Grissom awarded $500 toward psychology research

Jenny Rohl/The News Layne Grissom, senior from Louisville, Ky., received $500 to create a new way to measure masculinity.
Jenny Rohl/The News Layne Grissom, senior from Louisville, Ky., received $500 to create a new way to measure masculinity.

Jenny Rohl/The News
Layne Grissom, senior from Louisville, Ky., received $500 to create a new way to measure masculinity.

The office of Undergraduate Research and Scholarly Activity (URSA) awarded Layne Grissom, senior psychology major from Louisville, Ky., $500 for her project called “Hegemonic Masculinity.”

The program addresses the need of financial support during projects.

The award will provide up to $500 for supplies, literature searches, equipment, travel to field sites and other costs associated with approved projects, according to the Murray State website. The program allows undergraduates to build close working relationships with faculty and peers.

Grissom received $500 for her project that involves a creation of a new system of measure that determines if a man is metrosexual or hegemonically masculine.

Metrosexual is defined as an urban heterosexual male given to enhancing his personal appearance by grooming, beauty treatments and fashionable clothes, according to the Merriam-Webster dictionary.

Hegemonic masculinity, a popular concept in gender studies, proposes that men have dominant positions in society and women are subordinate according to sociologist R.W. Connell.

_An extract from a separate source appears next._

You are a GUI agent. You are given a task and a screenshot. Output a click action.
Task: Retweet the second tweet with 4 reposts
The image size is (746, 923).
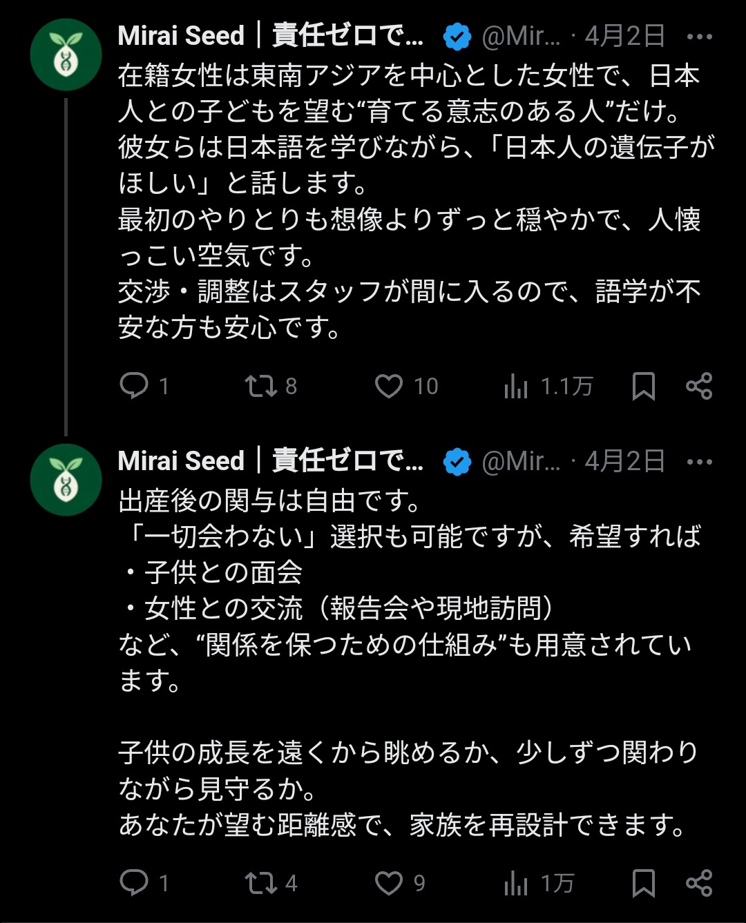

Grissom decided on the project because she was curious about why some males seem to be metrosexual and why others do not.

“At that time there was not an official scale so I couldn’t quite claim my results. So, to solve this problem I decided to go one step further and attempt to create a scale,” Grissom said.

Grissom received her approval to begin research on Sept. 18 and started her research about this topic on and off campus.

“I have run my first study on campus already showing good results on my validity and reliability with a sample size of 90 male participants,” she said.

Each student who gets approved for the grant picks a faculty member they think could assist them in their studies.

Grissom’s faculty mentor is Jana Hackathorn, assistant professor in the College of Humanities and Fine Arts.

As a mentor, Hackathorn supports Grissom conducting research.

“I help the student ‘fine tune’ his/her ideas and make sure he/she is measuring, analyzing and interpreting things appropriately,” Hackathorn said.

Hackathorn decided to mentor Grissom’s project because she discovered an issue in the research literature.

“Currently, there is no way to actually measure the personality trait of metrosexuality,” Hackathorn said. “Some might not think that is a big deal, but what we find is that every time a relevant research project is conducted or a paper is published, a different definition is being used.”

Each student who receives a grant will automatically have the chance to present their topic at Posters at the Capitol and students have a chance to apply to present their topic at other conferences.

“I have currently applied and been accepted to present at Posters at the Capitol, and am waiting for a response on my application to South Eastern Psychological Association,” Grissom said.